“Beauty is unbearable, drives us to despair, offering us for a minute the glimpse of an eternity that we should like to stretch out over the whole of time.” -Albert Camus
After a week at Starts With A Bang filled with a huge variety of topics, from Ninja Warrior to the Moon to the far future of our Universe, you’ve responded with plenty of original thoughts that have been worth listening to. To recap, and for you to review if you missed anything, this past week saw us cover the following:
- What came first, black holes or galaxies? (for Ask Ethan),
- Imagine a hero (for our Weekend Diversion),
- A globular from the galactic center, M9 (for Messier Monday),
- The two faces of the Moon,
- The physics of the warped wall, and
- Where will we be in 100 billion years? (For Throw-forward Thursday.)
Just like every week, I’ve picked out my favorite comments to highlight and respond to, so without further ado, here are your Comments of the Week!
From Craig McKenna thinking about the Universe’s history: “* The universe started from a big bang about 14 billion years ago.
* The observable Universe stretches some 46 billion light-years in all directions from our location.
* Matter cannot move faster than the speed of light.

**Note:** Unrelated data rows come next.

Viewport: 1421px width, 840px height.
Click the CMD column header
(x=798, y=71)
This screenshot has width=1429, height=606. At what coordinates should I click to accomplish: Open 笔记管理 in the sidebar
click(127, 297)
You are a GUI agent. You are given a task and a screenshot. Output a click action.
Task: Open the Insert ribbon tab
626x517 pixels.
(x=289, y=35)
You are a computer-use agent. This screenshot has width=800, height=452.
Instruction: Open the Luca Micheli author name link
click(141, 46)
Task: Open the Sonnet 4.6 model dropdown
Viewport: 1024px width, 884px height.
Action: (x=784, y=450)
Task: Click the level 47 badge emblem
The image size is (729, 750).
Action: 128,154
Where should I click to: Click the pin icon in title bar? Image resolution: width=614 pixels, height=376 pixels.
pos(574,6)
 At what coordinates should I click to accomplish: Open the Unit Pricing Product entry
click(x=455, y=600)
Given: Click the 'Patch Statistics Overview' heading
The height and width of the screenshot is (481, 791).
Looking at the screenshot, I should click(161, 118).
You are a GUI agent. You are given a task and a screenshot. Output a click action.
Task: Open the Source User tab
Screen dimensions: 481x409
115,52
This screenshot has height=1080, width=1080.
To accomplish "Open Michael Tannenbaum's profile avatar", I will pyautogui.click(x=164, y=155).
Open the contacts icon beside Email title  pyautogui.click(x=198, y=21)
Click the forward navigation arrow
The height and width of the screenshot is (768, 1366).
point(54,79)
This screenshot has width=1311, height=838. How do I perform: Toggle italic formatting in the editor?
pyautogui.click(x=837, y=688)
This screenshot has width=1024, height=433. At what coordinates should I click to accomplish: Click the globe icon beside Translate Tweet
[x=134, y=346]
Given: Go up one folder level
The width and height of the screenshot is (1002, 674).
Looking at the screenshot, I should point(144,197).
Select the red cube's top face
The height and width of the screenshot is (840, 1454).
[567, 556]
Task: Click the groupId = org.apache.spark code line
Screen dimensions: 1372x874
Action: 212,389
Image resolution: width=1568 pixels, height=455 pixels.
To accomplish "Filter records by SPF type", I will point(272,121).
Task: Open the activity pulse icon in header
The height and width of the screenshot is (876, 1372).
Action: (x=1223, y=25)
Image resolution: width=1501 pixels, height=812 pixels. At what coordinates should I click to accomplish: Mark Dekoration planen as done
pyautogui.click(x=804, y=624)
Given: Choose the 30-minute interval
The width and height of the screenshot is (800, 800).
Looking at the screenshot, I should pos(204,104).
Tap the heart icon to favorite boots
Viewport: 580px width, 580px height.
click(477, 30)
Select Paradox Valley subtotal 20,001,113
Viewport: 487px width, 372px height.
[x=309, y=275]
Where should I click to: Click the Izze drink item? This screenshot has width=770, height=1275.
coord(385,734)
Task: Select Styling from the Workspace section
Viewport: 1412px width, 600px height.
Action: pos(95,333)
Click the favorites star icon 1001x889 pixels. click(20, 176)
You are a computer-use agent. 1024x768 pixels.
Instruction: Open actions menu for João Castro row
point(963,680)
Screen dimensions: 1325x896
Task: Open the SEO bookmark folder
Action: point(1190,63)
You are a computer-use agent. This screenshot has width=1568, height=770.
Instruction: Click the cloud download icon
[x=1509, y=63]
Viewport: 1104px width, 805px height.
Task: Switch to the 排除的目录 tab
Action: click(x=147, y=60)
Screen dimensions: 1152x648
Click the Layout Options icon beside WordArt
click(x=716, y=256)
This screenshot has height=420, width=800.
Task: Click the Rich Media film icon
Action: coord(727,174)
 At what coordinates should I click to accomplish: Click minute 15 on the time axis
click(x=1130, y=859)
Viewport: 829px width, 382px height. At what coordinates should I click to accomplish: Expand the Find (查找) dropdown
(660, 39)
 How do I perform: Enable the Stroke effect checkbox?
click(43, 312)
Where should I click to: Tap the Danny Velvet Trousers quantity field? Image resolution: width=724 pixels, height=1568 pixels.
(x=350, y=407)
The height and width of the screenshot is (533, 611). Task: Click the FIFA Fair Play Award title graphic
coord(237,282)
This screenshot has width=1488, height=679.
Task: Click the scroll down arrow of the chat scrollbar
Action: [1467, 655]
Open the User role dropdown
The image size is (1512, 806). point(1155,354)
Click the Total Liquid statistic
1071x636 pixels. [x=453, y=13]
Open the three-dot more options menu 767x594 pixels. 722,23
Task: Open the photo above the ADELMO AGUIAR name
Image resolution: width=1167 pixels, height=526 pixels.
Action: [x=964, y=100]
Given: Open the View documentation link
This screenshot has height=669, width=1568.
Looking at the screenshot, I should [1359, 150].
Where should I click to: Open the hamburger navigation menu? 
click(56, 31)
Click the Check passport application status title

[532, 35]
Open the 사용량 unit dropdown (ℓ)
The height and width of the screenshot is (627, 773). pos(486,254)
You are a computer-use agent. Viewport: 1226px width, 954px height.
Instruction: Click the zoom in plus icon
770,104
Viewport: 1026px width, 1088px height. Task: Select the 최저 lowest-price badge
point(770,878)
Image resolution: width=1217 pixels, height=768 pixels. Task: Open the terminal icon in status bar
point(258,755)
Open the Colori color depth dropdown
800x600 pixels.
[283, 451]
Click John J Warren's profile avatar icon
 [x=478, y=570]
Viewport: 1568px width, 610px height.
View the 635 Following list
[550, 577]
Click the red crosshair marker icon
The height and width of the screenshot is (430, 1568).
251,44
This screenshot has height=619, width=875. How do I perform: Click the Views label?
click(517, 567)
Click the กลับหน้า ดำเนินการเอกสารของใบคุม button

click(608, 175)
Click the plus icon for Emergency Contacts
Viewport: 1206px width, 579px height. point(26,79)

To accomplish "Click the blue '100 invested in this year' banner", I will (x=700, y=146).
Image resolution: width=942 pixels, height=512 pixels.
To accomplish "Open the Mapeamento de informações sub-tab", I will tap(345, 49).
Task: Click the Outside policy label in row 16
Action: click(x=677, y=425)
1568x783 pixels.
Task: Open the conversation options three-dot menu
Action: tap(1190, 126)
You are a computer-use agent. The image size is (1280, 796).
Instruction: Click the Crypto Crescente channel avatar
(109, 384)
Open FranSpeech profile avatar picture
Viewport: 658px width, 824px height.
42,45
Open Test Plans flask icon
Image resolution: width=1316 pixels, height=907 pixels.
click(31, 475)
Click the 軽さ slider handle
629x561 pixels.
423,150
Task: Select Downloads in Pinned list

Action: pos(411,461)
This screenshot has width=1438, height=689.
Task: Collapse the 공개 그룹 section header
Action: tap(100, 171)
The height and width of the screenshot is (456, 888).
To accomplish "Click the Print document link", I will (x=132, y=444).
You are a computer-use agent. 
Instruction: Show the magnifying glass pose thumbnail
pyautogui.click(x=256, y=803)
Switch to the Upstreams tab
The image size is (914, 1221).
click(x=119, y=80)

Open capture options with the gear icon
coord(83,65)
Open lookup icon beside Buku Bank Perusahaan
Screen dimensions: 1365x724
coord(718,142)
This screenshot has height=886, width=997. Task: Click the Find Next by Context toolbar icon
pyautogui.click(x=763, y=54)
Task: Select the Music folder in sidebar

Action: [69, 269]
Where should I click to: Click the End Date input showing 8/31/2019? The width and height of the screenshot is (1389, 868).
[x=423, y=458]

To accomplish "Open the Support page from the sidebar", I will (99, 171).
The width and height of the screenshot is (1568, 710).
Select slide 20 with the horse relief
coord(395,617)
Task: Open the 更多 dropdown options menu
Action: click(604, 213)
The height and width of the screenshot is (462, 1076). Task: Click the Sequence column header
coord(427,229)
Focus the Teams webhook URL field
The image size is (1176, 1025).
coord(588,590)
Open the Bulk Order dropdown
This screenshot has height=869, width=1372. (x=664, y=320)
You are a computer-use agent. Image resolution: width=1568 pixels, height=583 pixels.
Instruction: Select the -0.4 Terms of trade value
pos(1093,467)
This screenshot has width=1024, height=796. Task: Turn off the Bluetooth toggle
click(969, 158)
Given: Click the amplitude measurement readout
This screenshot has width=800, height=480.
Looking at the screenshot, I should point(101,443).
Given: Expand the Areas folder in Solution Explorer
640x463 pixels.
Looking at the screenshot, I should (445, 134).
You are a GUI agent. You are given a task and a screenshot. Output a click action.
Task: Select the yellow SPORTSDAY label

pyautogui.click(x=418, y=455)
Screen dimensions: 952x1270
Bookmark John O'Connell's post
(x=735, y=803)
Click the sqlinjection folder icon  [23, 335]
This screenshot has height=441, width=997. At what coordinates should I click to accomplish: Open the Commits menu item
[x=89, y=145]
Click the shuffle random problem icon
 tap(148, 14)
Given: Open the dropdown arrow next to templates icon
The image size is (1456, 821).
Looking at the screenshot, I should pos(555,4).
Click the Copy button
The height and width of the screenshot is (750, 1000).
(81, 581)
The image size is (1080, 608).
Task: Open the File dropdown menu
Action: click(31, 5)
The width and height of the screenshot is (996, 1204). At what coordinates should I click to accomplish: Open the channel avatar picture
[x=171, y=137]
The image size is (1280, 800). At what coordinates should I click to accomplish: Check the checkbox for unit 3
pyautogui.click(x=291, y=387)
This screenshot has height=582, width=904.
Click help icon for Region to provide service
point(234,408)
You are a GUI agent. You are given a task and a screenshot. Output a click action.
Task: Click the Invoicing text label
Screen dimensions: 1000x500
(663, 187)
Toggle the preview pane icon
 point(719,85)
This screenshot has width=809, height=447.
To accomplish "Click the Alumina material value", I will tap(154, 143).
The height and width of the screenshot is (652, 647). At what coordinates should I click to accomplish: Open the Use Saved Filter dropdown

These points seem contradictory. How could the universe get so large in such a short time?“
This is actually one of the most common questions I get, and I’ve answered it a number of times. But the most comprehensive (and recent) explanation I gave is here, and I’ll recap it as briefly as I can. If the Universe started from a Big Bang about 14 billion years ago, that means light at maximum could be reaching us now after traveling for 14 billion years at the speed of light. If space were completely static, and never changed over time, that means we’d be seeing objects now that were at most 14 billion light-years away. But space isn’t static; in fact, it’s expanding!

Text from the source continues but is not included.